Task statement: Please continue the passage on tenkara fishing in wind from the point where it stops.

John Pearson, Discover Tenkara
Most people tend to go heavy with their casting line when dealing with wind but this can bring as many problems as it solves. The extra surface area can be a liability, catching the wind like a sail during the drift. Something I’ve taught to many students from beginner to advanced is the use of a light line (#2.5 or #3.0) with a bead head stiff hackle kebari (see picture).
Let me make it very clear here… the bead is NOT intended to help the fly sink. It acts as a counter to the wind during the cast and helps anchor the fly during the drift. It’s totally possible to fish a 2.5mm tungsten bead kebari of this style right at the surface for the whole drift. The stiff hackle helps stop the fly zipping back towards you as a simple bead head nymph would, while the weight helps stop the fly lifting off the surface if the line does catch the wind.
Accurate casting is a breeze (pardon the pun) as the weight of the bead, coupled with light level line, really punches through the wind. For me, the sweet spot is 2.5mm tungsten bead with #2.5 level fluorocarbon line around the length of the rod with about 40” of tippet.

Data extract:
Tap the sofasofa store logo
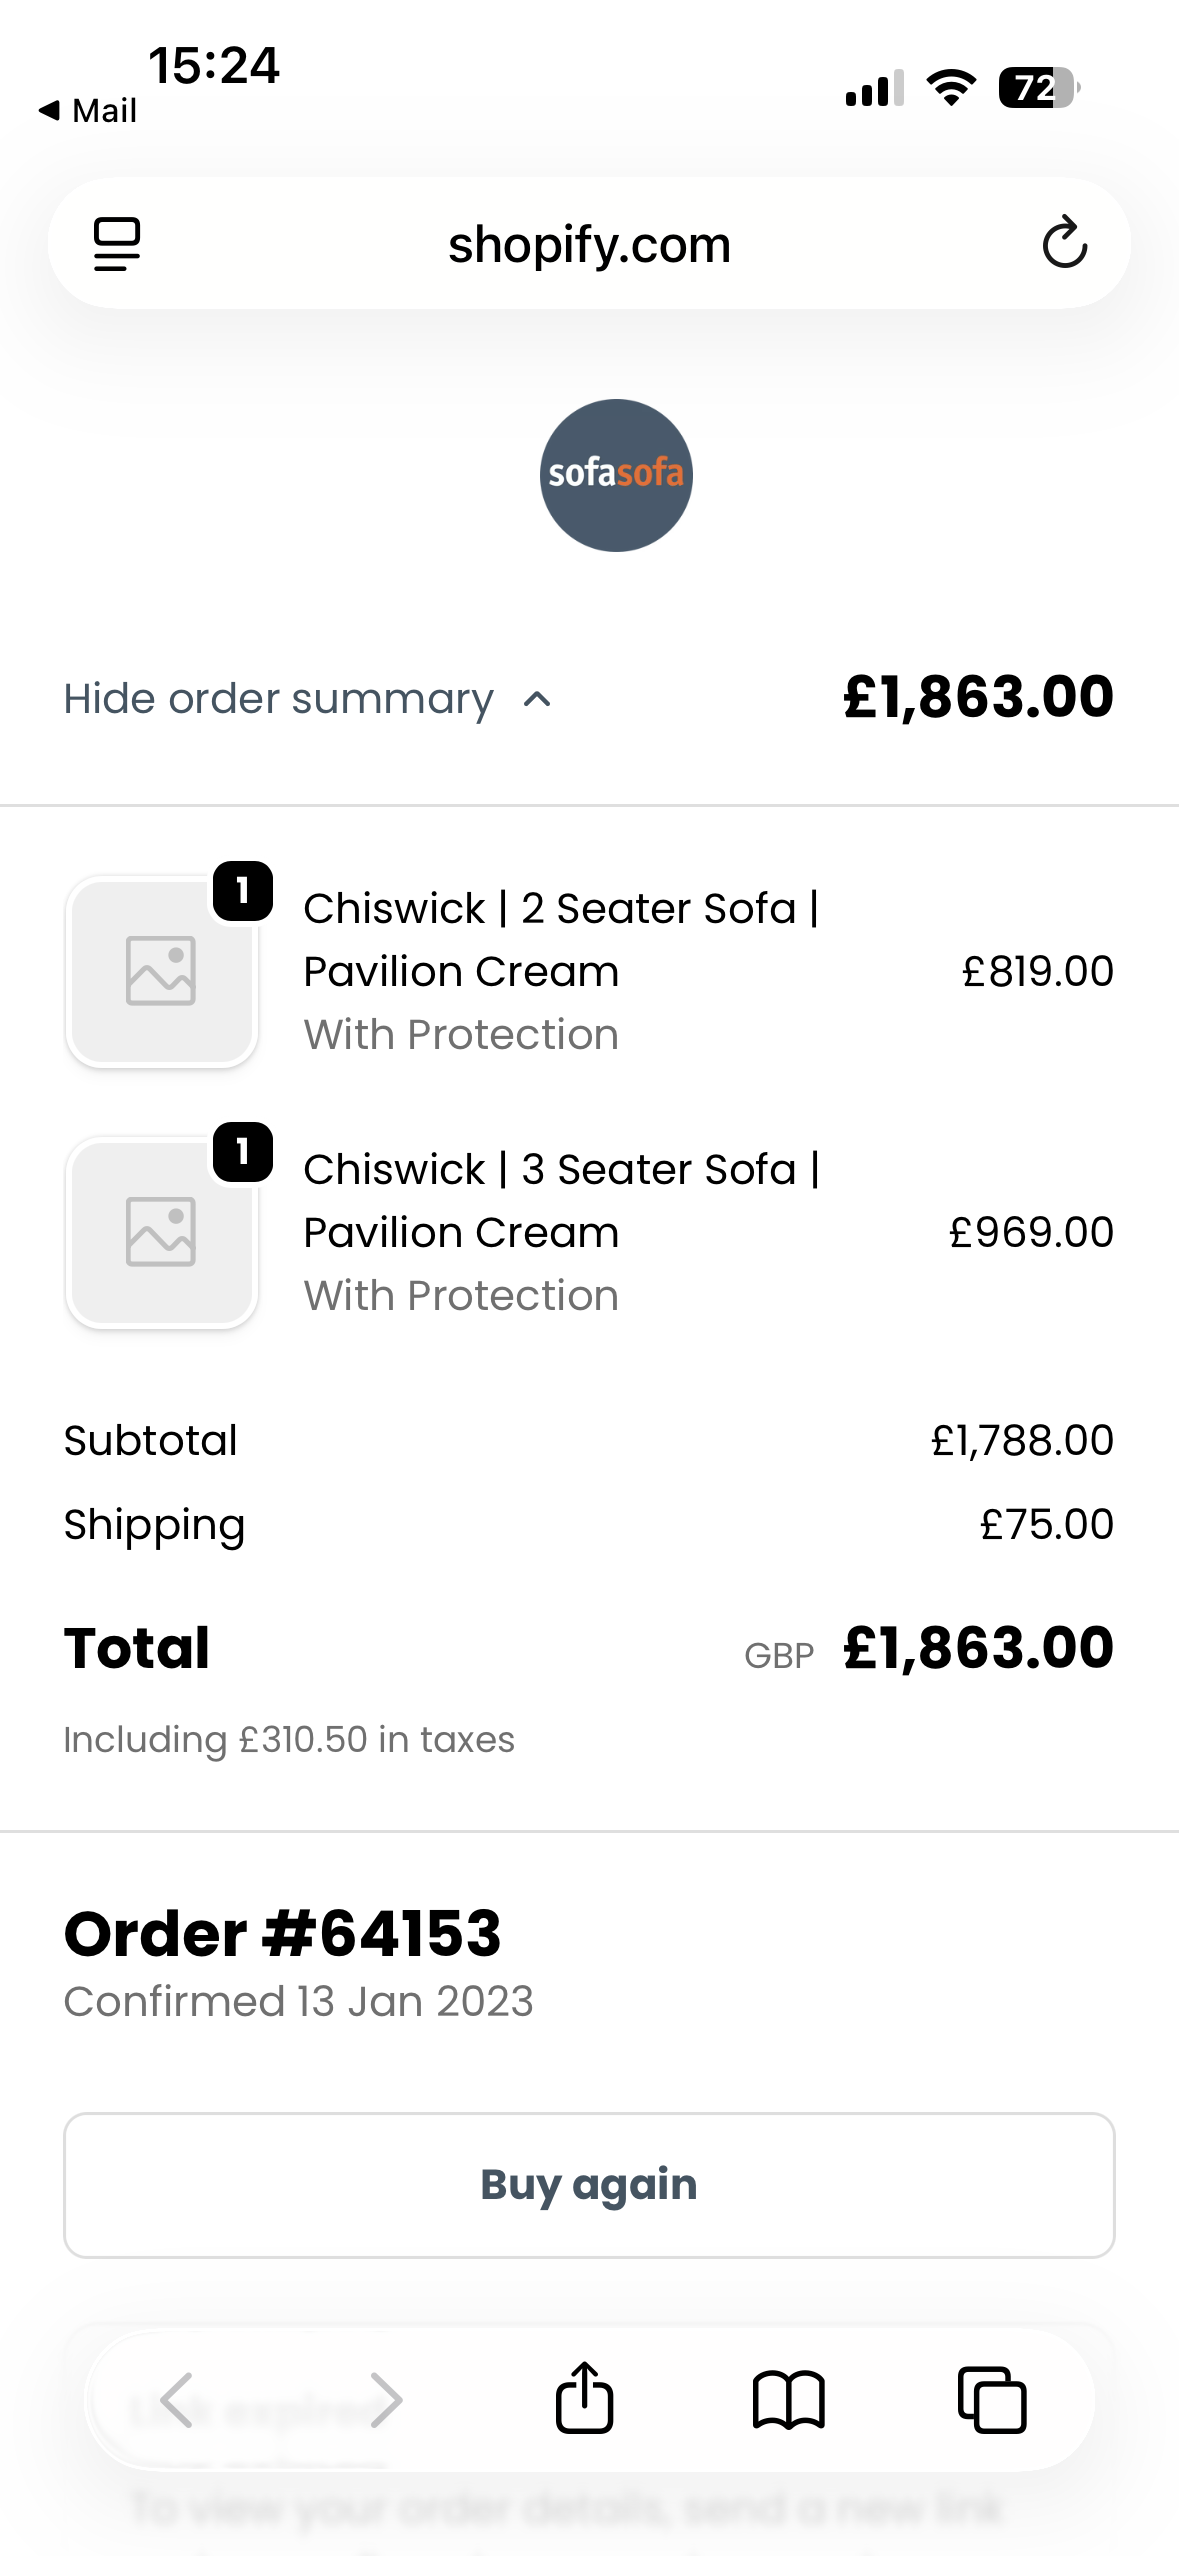 616,475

Task answer:
There are a multitude of other (more advanced) skills that can be employed, but this one will get anyone (with the basics already under their belt) fishing effectively on a windy day. And if you are an angler that goes back and forth between tenkara and rod-and-reel you can easily apply the stuff you learned from using a fixed line to your regular fly fishing.
Thanks for reaching out to me about the “w” word! Here a couple of tips I like to pass along to my clients, and ones I use all the time.
My Tactical Tenkara Nymphing Line makes casting in the wind easier because of its weight-forward design. I don’t nymph with any other line, wind or no wind. When it’s windy, I like to cast at a quartering angle upstream, and drift at a quartering upstream angle. This keeps the wind from grabbing my line as much as a cast directly across.
I also like to lower my rod tip a bit to keep the line more low profile in relation to the wind. When it’s really windy, my rod tip ends up about shoulder to head high. Not ideal, but it works much better than having the rod tip higher and allowing more line to be exposed to the wind.
I will switch to heavier nymphs when it’s windy… less likely for the wind to move them unnaturally during the drift. I will also switch over to buggier nymph patterns that have more surface area to reduce how much they are affected by bad drifts caused by wind movement in the rod and line.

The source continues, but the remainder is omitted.